■ **Task item**: A single figure is expected: how many lines of the data that follows contain the word "pixel".

■ **Information given**:
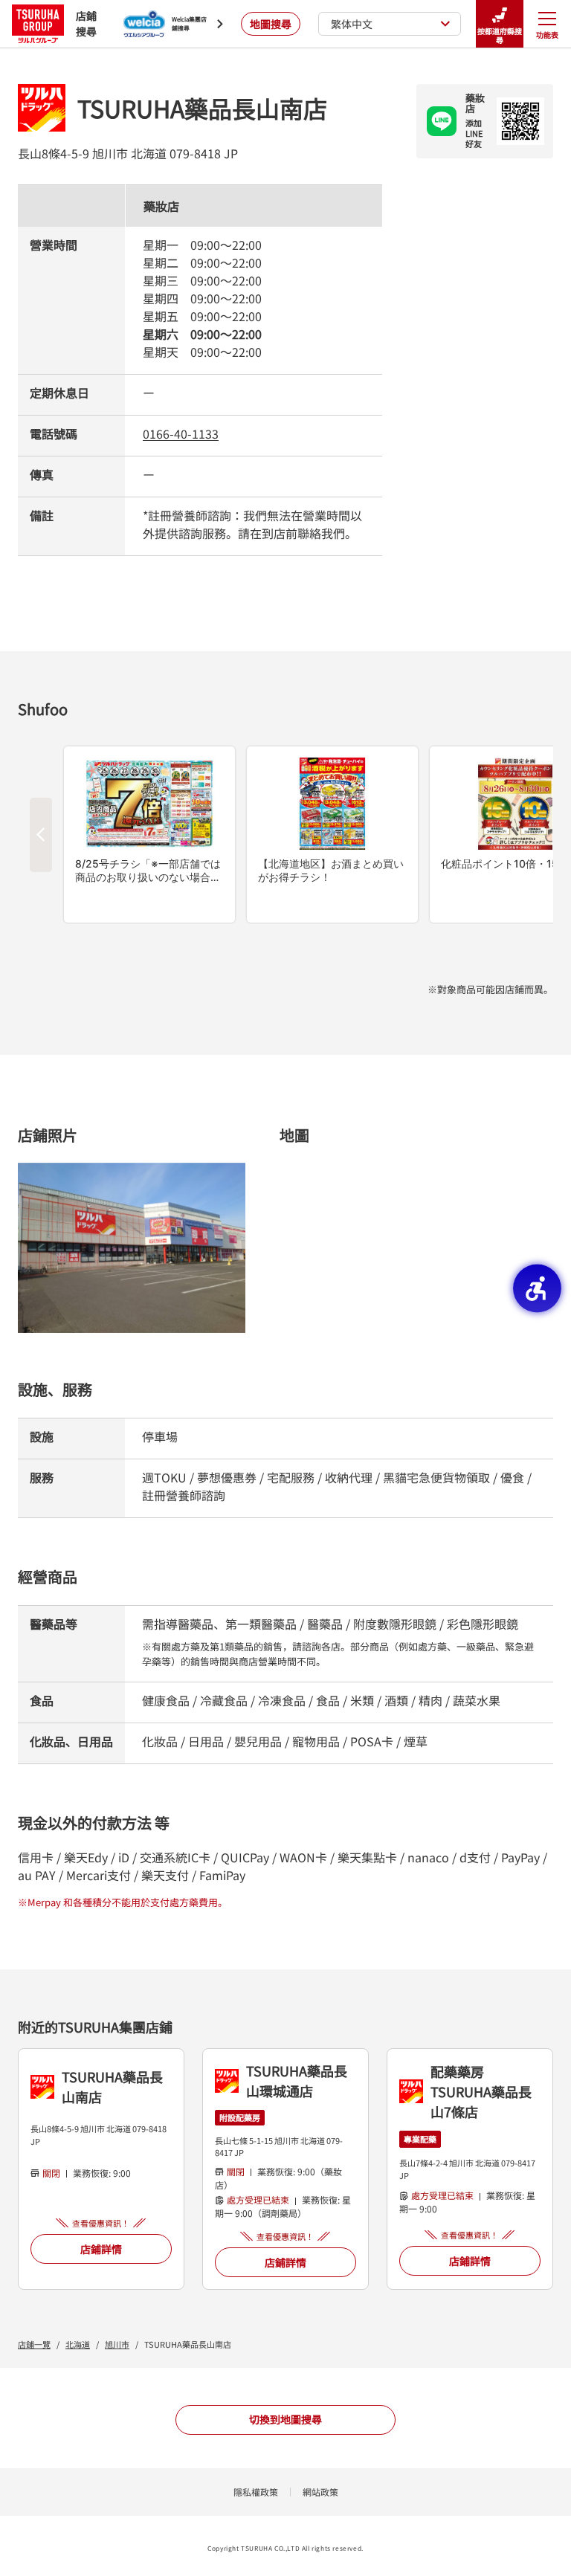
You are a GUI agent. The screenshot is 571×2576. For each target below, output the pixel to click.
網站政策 (320, 2491)
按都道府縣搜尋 (499, 35)
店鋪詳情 (101, 2248)
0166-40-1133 (181, 433)
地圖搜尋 (270, 23)
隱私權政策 (255, 2491)
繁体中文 (351, 23)
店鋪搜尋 (86, 23)
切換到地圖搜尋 (285, 2419)
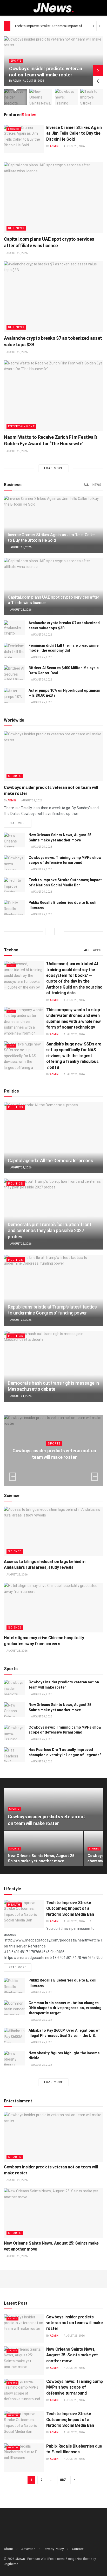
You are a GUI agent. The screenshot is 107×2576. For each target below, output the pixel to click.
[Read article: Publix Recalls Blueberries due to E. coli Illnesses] (14, 907)
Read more (20, 823)
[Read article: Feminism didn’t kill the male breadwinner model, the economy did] (14, 650)
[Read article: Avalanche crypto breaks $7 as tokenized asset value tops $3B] (53, 296)
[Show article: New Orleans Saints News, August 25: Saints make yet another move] (40, 97)
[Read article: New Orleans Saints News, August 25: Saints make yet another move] (14, 840)
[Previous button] (98, 81)
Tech (11, 965)
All (86, 485)
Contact (78, 2549)
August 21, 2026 (20, 1396)
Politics (15, 1107)
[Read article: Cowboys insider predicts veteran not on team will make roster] (53, 756)
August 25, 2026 (74, 146)
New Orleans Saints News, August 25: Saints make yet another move (72, 2355)
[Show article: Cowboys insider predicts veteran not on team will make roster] (15, 97)
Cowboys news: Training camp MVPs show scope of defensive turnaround (74, 2387)
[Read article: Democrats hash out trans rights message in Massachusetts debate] (53, 1366)
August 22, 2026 (20, 1167)
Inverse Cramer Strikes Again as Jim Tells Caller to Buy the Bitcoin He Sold (74, 133)
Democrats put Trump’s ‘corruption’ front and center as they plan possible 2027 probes (49, 1230)
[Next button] (98, 70)
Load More (53, 468)
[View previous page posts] (49, 931)
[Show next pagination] (74, 2480)
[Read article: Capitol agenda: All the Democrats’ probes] (53, 1137)
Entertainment (21, 426)
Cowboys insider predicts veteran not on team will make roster (45, 72)
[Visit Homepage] (54, 7)
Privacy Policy (54, 2549)
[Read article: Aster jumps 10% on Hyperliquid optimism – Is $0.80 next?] (14, 695)
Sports (16, 60)
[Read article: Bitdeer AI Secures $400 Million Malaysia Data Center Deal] (14, 672)
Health (14, 1904)
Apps (97, 950)
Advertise (28, 2549)
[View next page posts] (58, 931)
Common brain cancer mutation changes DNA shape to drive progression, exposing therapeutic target (65, 2008)
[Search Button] (101, 8)
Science (15, 1551)
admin (17, 80)
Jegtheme (11, 2564)
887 (62, 2480)
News (96, 485)
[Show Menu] (6, 8)
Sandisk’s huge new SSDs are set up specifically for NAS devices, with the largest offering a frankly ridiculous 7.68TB (73, 1056)
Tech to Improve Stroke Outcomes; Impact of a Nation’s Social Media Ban (70, 1908)
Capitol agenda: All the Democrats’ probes (50, 1160)
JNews (20, 2559)
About (8, 2549)
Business (13, 129)
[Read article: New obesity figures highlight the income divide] (14, 2058)
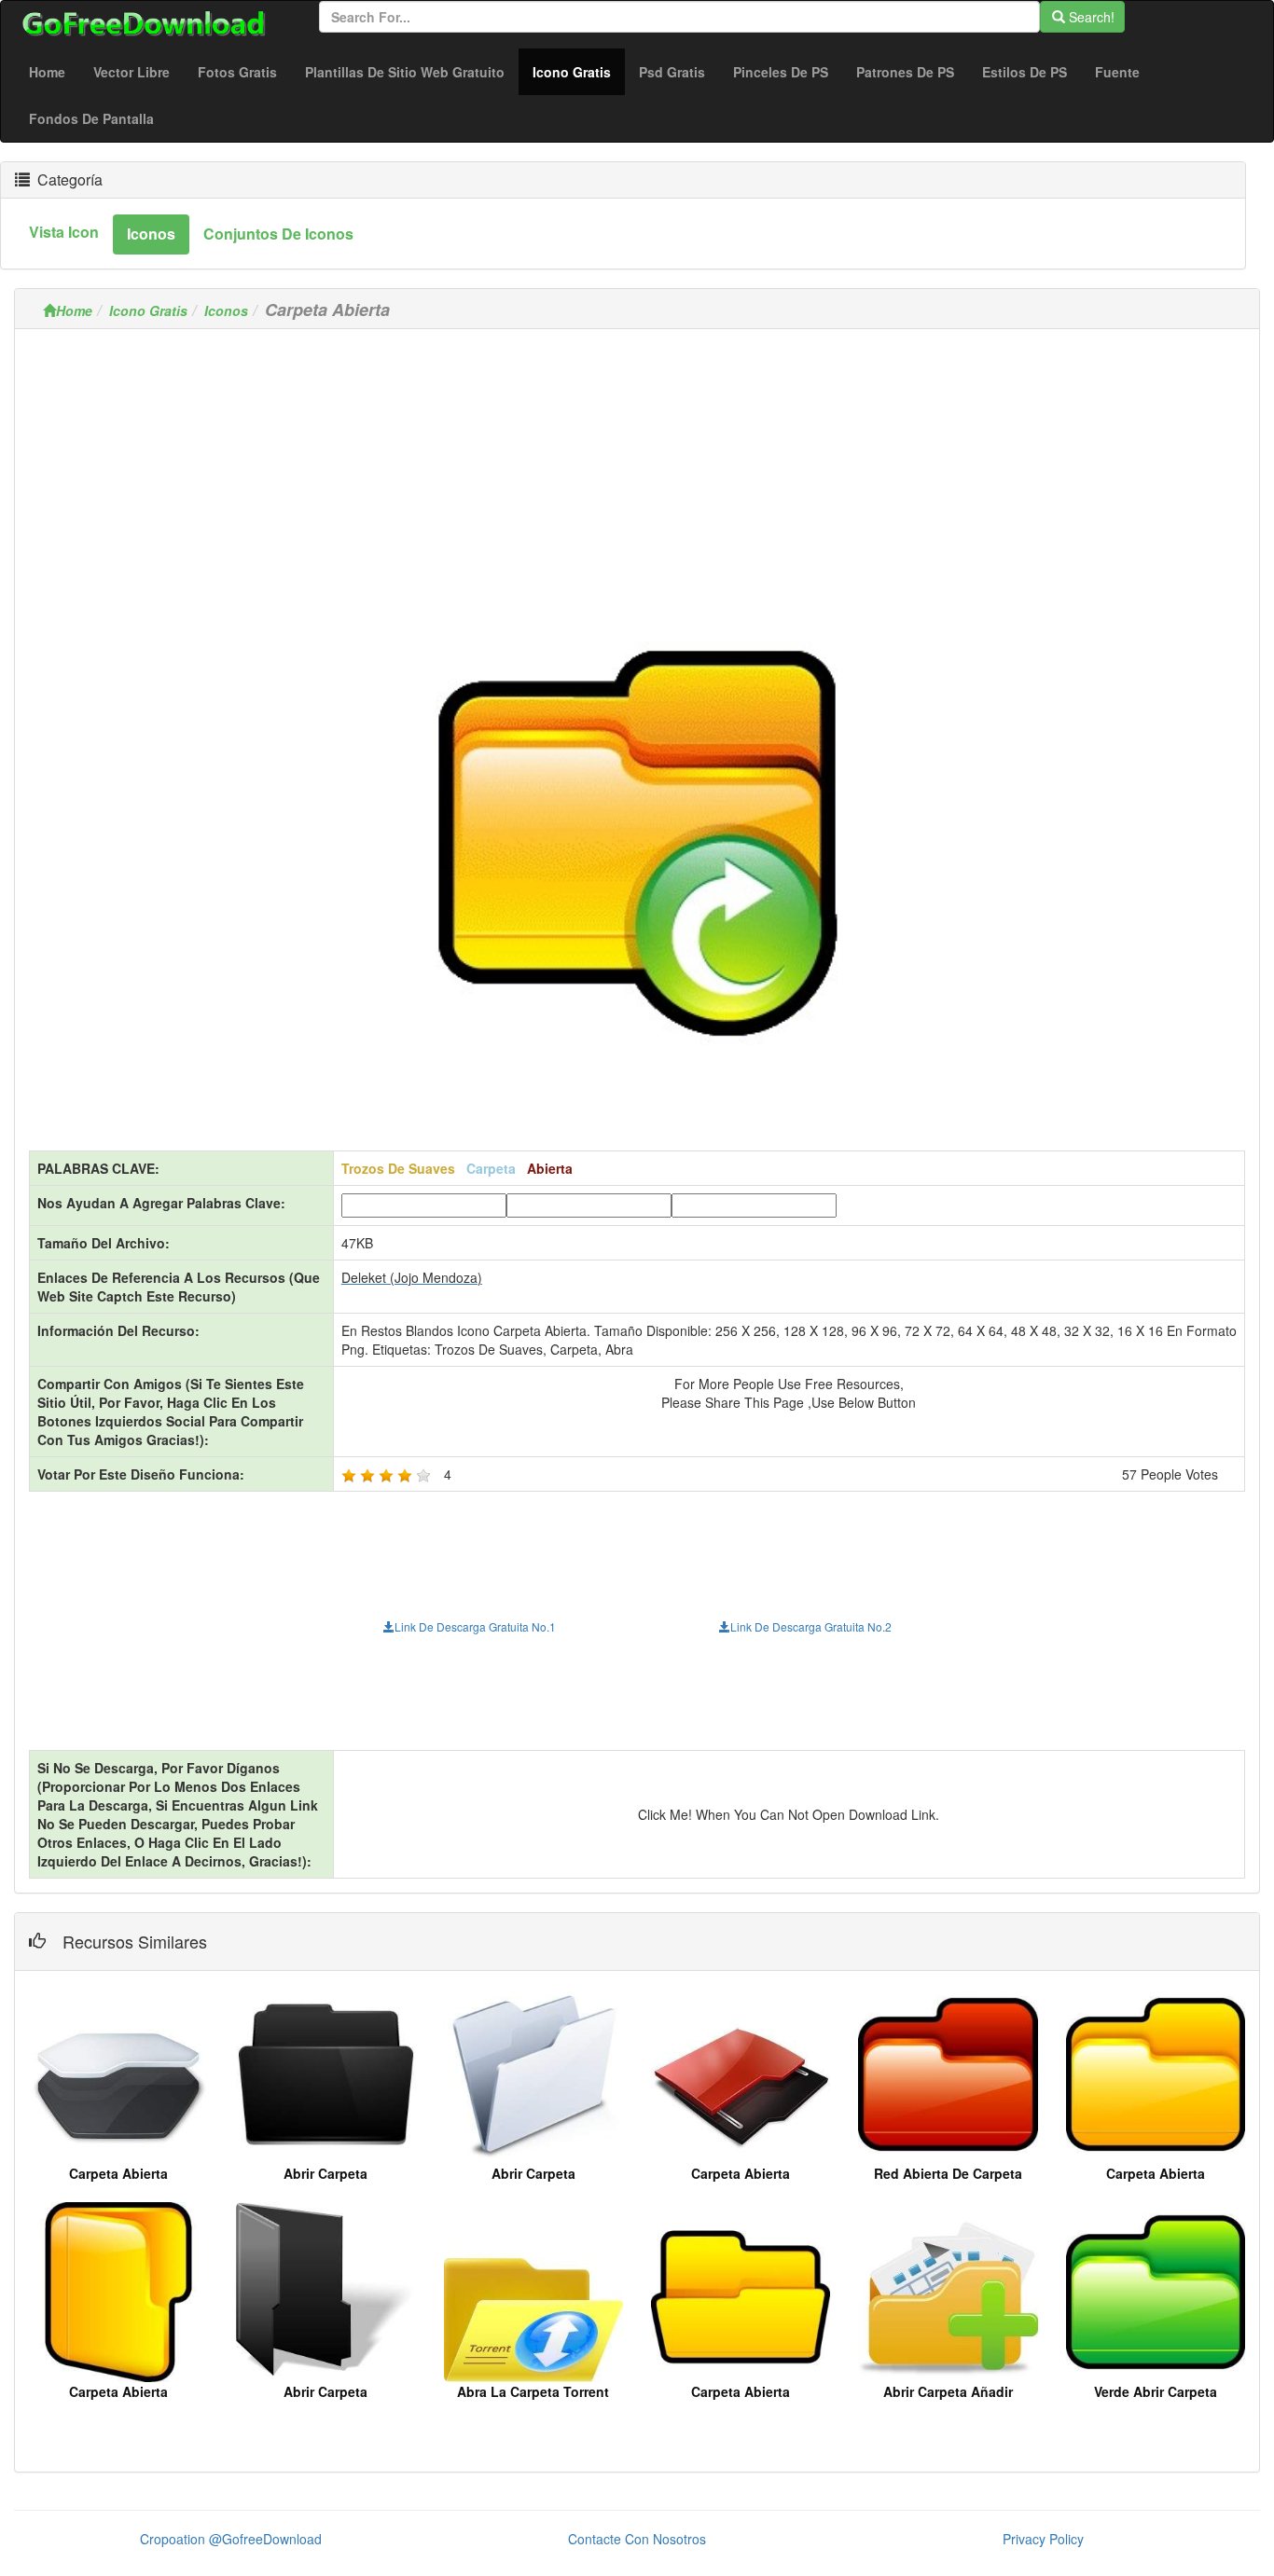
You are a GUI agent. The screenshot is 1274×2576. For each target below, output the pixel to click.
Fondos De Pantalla (91, 118)
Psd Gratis (672, 71)
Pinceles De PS (780, 71)
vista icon (64, 231)
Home (47, 71)
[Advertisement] (637, 473)
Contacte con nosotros (637, 2538)
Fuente (1117, 71)
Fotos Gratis (237, 71)
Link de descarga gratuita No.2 (811, 1626)
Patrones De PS (905, 71)
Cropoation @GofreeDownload (231, 2538)
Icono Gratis (579, 71)
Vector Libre (131, 71)
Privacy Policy (1043, 2538)
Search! (1090, 16)
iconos (151, 233)
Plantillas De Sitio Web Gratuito (405, 71)
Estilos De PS (1024, 71)
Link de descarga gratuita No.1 (475, 1626)
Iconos (226, 310)
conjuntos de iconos (278, 233)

■ **Your response**: 3